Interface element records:
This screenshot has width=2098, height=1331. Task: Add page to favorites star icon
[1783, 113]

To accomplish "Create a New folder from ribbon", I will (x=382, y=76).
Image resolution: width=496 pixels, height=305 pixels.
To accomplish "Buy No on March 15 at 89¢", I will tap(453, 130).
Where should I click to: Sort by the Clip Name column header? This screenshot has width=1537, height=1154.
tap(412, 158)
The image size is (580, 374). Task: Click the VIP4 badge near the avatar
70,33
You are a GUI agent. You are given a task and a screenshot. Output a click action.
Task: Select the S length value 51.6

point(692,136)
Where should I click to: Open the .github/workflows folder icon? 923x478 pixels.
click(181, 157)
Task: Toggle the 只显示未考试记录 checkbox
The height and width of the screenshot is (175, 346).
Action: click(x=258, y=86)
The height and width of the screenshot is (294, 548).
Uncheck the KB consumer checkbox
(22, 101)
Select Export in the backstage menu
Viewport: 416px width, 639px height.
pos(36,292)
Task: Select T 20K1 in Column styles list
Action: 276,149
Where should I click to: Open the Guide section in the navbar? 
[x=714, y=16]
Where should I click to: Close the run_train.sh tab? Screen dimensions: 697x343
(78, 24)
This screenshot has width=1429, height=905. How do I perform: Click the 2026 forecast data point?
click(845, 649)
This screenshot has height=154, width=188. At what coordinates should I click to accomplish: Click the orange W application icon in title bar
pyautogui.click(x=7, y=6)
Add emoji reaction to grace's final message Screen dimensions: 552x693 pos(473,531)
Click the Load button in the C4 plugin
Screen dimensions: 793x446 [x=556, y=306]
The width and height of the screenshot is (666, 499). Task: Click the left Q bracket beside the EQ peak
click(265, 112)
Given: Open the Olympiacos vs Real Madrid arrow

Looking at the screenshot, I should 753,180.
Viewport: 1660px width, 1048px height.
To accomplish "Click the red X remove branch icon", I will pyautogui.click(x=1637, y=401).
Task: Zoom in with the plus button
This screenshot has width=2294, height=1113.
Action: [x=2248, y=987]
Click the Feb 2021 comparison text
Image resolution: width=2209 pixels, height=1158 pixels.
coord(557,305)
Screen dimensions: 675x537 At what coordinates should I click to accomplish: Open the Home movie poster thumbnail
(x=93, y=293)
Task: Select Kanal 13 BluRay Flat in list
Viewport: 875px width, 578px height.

Required work: Locate each line in the items above that contains the word "Viewport" and copy those lines. Case counts.

Output of the task:
Viewport: 416px width, 639px height.
Viewport: 1660px width, 1048px height.
Viewport: 875px width, 578px height.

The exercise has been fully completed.